In a few days the government will open new bids from would-be purchasers of the pipelines. But the congressmen from Pennsylvania – all trusted servants of the coal trust – say they won’t let any sale go through. Part of the pipelines, which run from the Texas oil fields to New Jersey, run through Pennsylvania. The coal trust is threatening to whip a law through the Pennsylvania state legislature to prevent the pipelines from ever being used to carry natural gas. Any potential buyer of the pipelines who proposed to pump gas through them to the east coast would face litigation all along the 300-mile right-of-way within that state.

Oh, the Great American Way of Life is the Most Efficient in the World, as the capitalist orators never tire of telling us. In a pig’s eye it is.

Profits Keep Rising

Everyone knows that it is Big Business that is running the world. And everyone with half an eye can see that the businessmen are running the world in their interest, not in the interest of the people. Here in the United States the people suffer from high prices, poor housing, high taxes, insecurity. But the capitalists are doing right well by themselves.

Here are some recent profit statements from enterprises owned by America’s 60 Families: The country’s leading oil companies report earnings for 1946 approximately 25 per cent above 1945, and estimate another rise of 10–15 per cent in profits for 1947. ... Procter & Gamble Co., one of the country’s largest soap makers, showed earnings in the half year ended December 31 equal to 52.53 a share, compared with $1.46 a share in the like 1945 period. In addition, the company set aside $14.5 million for a possible decline in inventories in the first six months of its fiscal year. Its net profits for the past six months total $16,300,000, compared with $9,456,033 in the same period in 1945 ...
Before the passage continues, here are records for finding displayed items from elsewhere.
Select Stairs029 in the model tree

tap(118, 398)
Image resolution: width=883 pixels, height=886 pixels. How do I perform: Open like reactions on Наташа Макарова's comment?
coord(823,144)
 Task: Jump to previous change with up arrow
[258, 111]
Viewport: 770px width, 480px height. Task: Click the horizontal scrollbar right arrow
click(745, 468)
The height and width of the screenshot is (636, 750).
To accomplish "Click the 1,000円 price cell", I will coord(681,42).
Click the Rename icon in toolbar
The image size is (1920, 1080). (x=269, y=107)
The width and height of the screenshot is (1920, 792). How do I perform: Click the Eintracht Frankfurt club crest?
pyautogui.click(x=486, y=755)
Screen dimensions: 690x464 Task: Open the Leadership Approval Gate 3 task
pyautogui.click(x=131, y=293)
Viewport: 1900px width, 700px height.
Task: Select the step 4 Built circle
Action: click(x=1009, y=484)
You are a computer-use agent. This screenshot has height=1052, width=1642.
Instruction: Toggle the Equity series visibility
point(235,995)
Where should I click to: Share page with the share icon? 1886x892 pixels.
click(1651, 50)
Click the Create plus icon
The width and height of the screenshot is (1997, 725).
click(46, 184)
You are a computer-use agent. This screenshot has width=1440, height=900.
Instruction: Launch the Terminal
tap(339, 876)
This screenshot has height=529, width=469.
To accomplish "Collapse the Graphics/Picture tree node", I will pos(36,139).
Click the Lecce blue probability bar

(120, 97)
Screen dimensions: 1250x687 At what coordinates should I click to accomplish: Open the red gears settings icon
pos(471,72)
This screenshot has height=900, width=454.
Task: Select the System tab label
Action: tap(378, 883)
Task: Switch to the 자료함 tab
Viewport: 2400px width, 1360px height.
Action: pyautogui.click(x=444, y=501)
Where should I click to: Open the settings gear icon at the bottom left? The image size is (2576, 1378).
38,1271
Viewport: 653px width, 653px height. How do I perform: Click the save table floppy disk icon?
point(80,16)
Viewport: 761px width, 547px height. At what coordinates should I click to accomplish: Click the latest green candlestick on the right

U.S. Steel reported for the year 1946 net earnings of $88 million, equal to dividends of $7.27 on its common stock, compared with earnings of $58 million in 1945, equal to earnings of $3.77. Current assets rose $29 millions during the year, to $629 millions. ... Bethlehem Steel in 1946 reported net earnings of $41 millions, or $11.79 a share, the largest earnings since 1940 and far above the $9.52 a share earned in 1945. Despite such profiteering, Mr. Grace, president of Bethlehem, is very firm about one thing. “Any demand for increased pay, if granted, will mean higher prices for steel,” he says. It would never occur to Mr. Grace to cut down his exorbitant profits.

That is what unions and a labor party are for. To make Big Business do things it would never dream of doing ...

Even the five-and-dimes coined money last year. F.W. Woolworth & Co. reported 1946 net income of about $40 million, equal to $4 a share, compared with $2.43 a share in 1945. ... Inland Steel reported net income of $15 million in 1946, equal to $3.18 a share, compared with $9 million and $2.01 a share in 1945.

Quite naturally, Big Business believes capitalism is the best of all possible systems. It is – for Big Business. But it is hell for the people. Or haven’t you had enough yet? If you have bad enough, and are looking for a program to fight capitalism intelligently, join the Workers Party.